By Count II of her complaint, the plaintiff claims, in the alternative, that if the Allstate policy precludes liability coverage for her injuries, then by the terms of the policy, Elwell is an uninsured motorist as to her. While the plaintiff, as an insured under the Allstate policy, does have standing to challenge the denial of her claim under the uninsured motorist provision of the Allstate policy, we affirm the judgment of the Superior Court on the authority of our decision in Turcotte v.
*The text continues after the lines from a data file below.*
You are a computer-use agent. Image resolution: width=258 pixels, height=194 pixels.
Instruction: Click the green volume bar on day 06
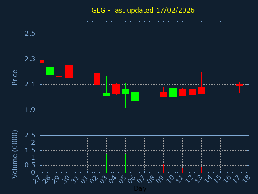click(135, 167)
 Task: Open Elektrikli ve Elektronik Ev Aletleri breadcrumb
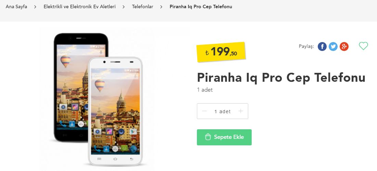[x=79, y=7]
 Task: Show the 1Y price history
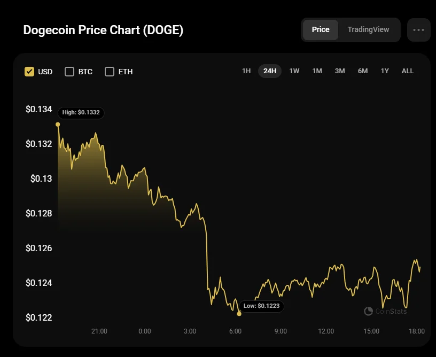(385, 71)
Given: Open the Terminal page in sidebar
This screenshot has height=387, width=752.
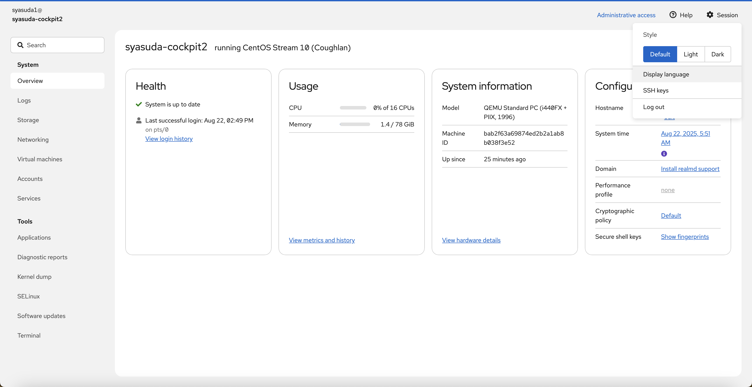Looking at the screenshot, I should click(x=29, y=335).
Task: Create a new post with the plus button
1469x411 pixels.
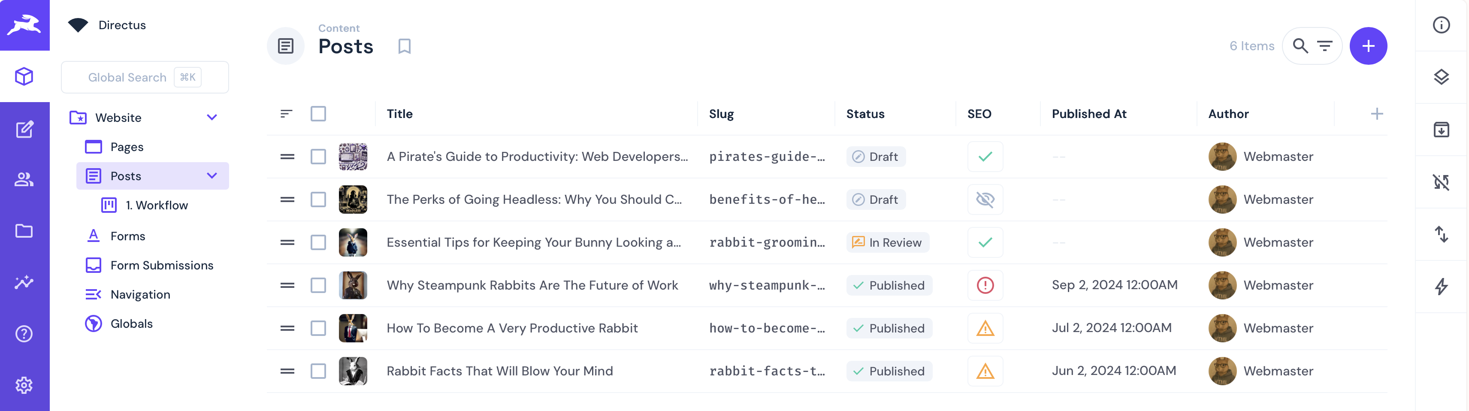Action: point(1369,46)
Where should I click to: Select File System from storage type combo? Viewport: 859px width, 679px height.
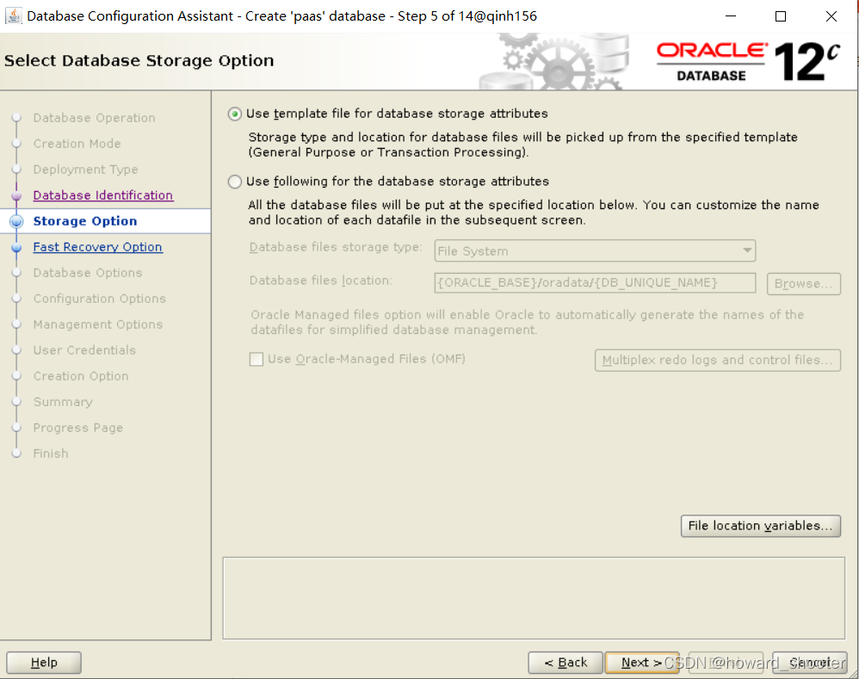coord(594,250)
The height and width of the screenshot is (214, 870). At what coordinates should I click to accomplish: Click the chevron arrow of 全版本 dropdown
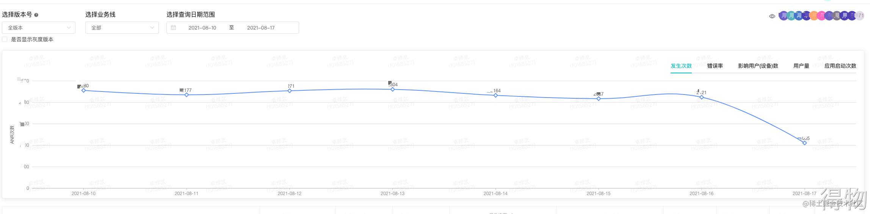coord(69,28)
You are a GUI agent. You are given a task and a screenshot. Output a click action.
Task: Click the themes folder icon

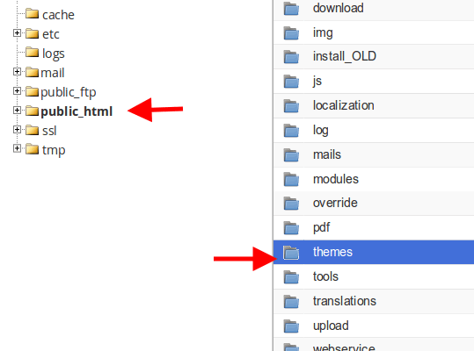point(291,252)
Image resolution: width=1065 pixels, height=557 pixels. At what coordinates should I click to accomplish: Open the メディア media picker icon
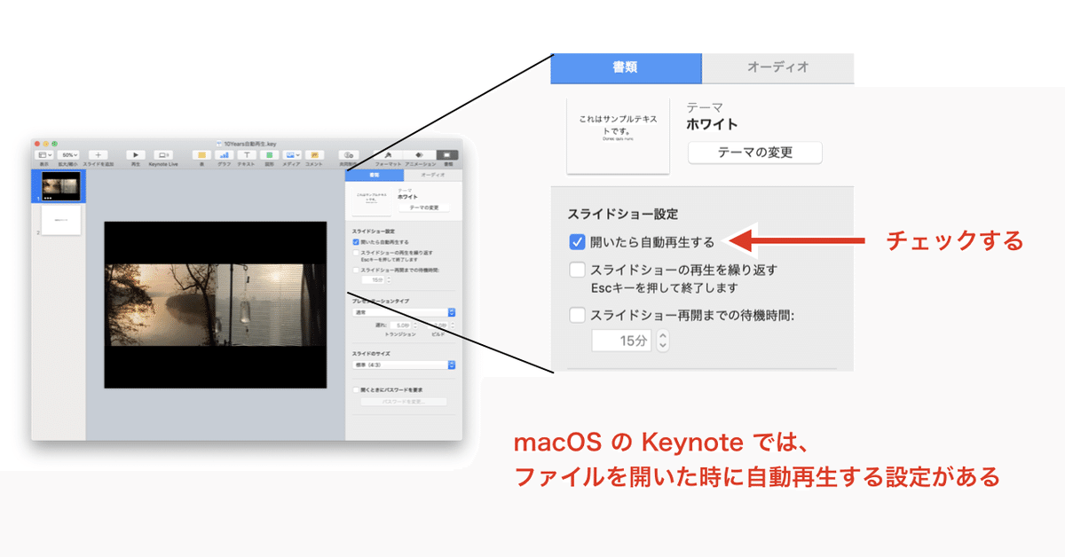[291, 154]
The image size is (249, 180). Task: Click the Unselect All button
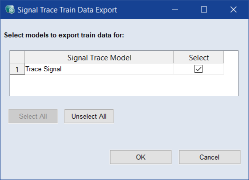89,116
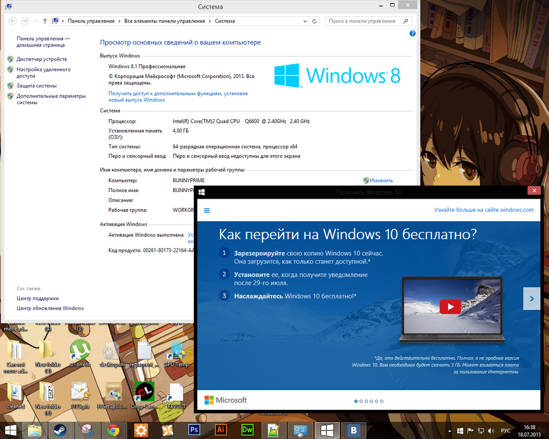The height and width of the screenshot is (439, 549).
Task: Open "Диспетчер устройств" link in sidebar
Action: (42, 59)
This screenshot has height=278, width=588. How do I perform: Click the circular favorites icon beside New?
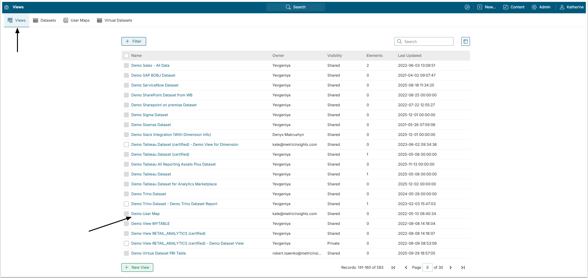click(x=467, y=7)
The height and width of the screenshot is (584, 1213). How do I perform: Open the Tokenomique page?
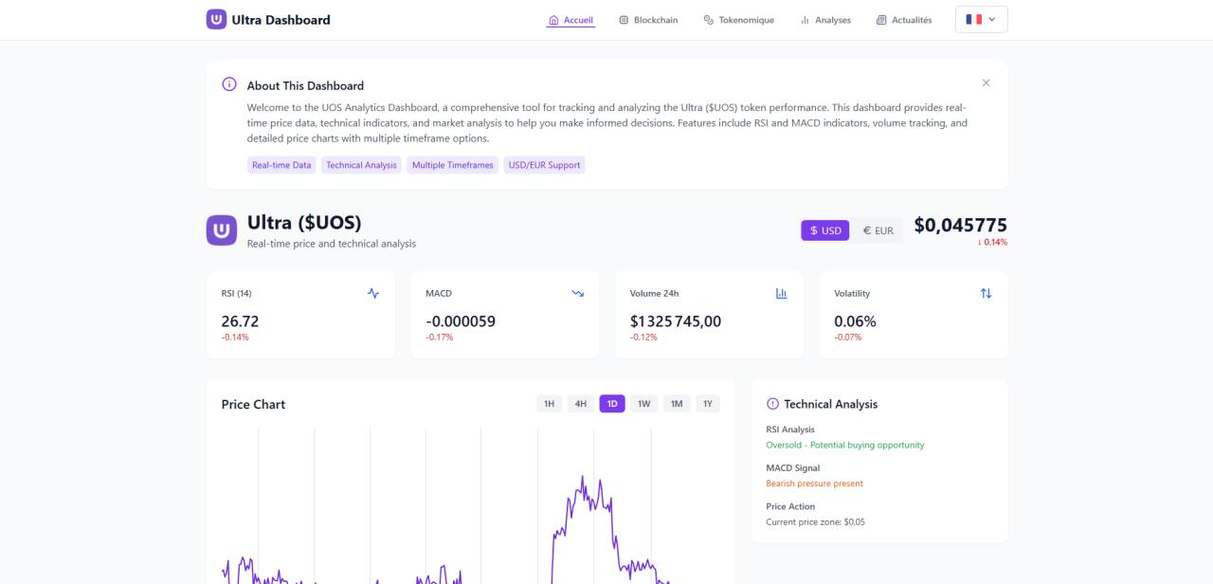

Foremost Insurance Co., 460 A.2d 1369 (Me. 1983). As did the policy in Turcotte, the Allstate policy provides coverage for injury to an "insured" resulting from the actions of the owner or operator of an "uninsured automobile." Thus, plaintiff can avail herself of the uninsured motorist coverage only if under the terms of the policy she was an "insured" and Elwell's truck was an "uninsured automobile." The term "insured" as defined in the policy, includes "the spouse of any ... named insured ... while a resident of the same household." The Elwell truck was an "insured automobile," according to the policy definition of that term, because it was "described in the declaration [on the face of the policy] as an insured automobile to which the bodily injury liability coverage of the policy applies." Thus, the plaintiff was an "insured" within the terms of the policy. The pickup truck, however, was not an "uninsured automobile." A controlling provision in the policy states that "the term `uninsured automobile' shall not include: (i) an insured automobile." The pickup truck as an "insured automobile," is expressly excluded from being an "uninsured automobile," and plaintiff cannot recover under the policy's uninsured motorist coverage.

Since the plaintiff has not secured a judgment against Elwell, Count III of her complaint seeking interest on amounts due her is premature. The Superior Court properly entered a summary judgment for Allstate on this Count.

The entry is:

Judgment affirmed as to Counts II and III of the plaintiff's complaint; judgment as to Count IV is vacated and remanded to the Superior Court for dismissal consistent with the opinion herein.

All concurring.


[1] Enumerated in the policy as an exclusion from liability coverage is "bodily injury to any person who is related by blood, marriage or adoption to an insured against whom claim is made if such person resides in the same household as such insured."

[2] M.R.Civ.P. 54(b) provides in pertinent part:

[W]hen multiple parties are involved, the court may direct the entry of a final judgment as to one or more but fewer than all of the claims or parties only upon an express determination that there is no just reason for delay and upon an express direction for the entry of judgment.